A jury at Dublin Circuit Criminal Court heard that loans taken out by Mr FitzPatrick, his wife and family members increased from in the region of €10 million in 2002 to some €100 million in 2007.
The loans were used to finance development of shopping centres, hotels and offices at a time when a lot of money could be made in property development, prosecutor Dominic McGinn SC said.
He said that the amount of these loans was “artificially reduced” for a period of two weeks around the bank’s financial end of year statement by short term loans from other sources, including Irish Nationwide Building Society.
He said this trial was about the alleged failure by the former director to disclose the extent of his loans to the bank’s auditors Ernst & Young, now EY.
Not guilty plea
Mr FitzPatrick (68), of Whitshed Road, Greystones, Co Wicklow, has pleaded not guilty to 27 offences under the 1990 Companies Act. These include 22 charges of making a misleading, false or deceptive statement to auditors and five charges of furnishing false information in the years 2002 to 2007.

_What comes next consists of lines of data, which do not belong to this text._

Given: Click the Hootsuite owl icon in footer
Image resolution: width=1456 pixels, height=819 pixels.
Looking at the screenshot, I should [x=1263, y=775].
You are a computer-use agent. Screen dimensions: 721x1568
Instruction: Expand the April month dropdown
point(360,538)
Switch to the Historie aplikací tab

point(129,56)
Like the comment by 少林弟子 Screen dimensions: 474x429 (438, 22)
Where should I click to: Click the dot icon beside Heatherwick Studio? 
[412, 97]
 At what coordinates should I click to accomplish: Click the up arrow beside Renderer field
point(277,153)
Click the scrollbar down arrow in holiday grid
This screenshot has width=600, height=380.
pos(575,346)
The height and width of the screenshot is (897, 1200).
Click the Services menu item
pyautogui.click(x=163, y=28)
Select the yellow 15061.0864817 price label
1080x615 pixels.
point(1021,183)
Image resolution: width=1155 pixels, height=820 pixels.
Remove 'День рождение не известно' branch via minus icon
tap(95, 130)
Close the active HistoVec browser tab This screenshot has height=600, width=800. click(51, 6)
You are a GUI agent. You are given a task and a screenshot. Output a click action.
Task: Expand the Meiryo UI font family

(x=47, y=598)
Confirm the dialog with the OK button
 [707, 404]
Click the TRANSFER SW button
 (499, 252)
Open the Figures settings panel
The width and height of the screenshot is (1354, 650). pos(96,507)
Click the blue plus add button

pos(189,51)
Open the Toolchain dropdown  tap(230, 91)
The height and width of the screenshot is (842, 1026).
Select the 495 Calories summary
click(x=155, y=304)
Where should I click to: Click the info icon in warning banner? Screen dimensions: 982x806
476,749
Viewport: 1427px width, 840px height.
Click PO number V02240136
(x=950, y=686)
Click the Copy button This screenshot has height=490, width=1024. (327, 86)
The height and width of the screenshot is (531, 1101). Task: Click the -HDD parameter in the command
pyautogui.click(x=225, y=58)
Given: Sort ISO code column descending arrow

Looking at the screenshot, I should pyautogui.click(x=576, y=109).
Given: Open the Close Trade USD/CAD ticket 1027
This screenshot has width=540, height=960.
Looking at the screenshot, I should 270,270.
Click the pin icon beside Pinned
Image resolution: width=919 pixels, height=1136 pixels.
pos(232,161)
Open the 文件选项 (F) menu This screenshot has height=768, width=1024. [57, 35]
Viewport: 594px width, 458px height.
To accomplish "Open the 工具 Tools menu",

Opening the case for the prosecution, Mr McGinn told the jury that Mr FitzPatrick is a qualified chartered accountant and was a director of the bank. He said there was a requirement in law under company law to make declarations about the level of loans made to directors.
These declarations had to be made generally in end of financial year statements and also to the bank’s auditors. He said the financial statements were relied on by depositors, investors and borrowers to give a true and accurate picture of the performance of the bank.
‘Artificially reduced’
Mr McGinn told the jury that as well as getting short term bank loans, the accused would also transfer funds from deposits and saving accounts to temporarily reduce the size of his loans on the Anglo books around their year end date every September.
“The amount of loans were artificially reduced,” he said. Counsel said that the trial was not about loans or about what they were for, but about the statements made about the loans to the auditors.
He told the jury that Mr FitzPatrick was entitled to a presumption of innocence, which was a fundamental cornerstone. He said that it was not enough for the jurors to think that “he is probably guilty”.
The jury of five men and eight women will begin hearing evidence on Friday before Judge John Aylmer. The case was listed to run for 12 weeks. An enlarged jury panel with 15 members was sworn in to hear the lengthy case in late September.
Since then the case has spent weeks in legal argument and two jurors have already been excused from the case for work and personal reasons.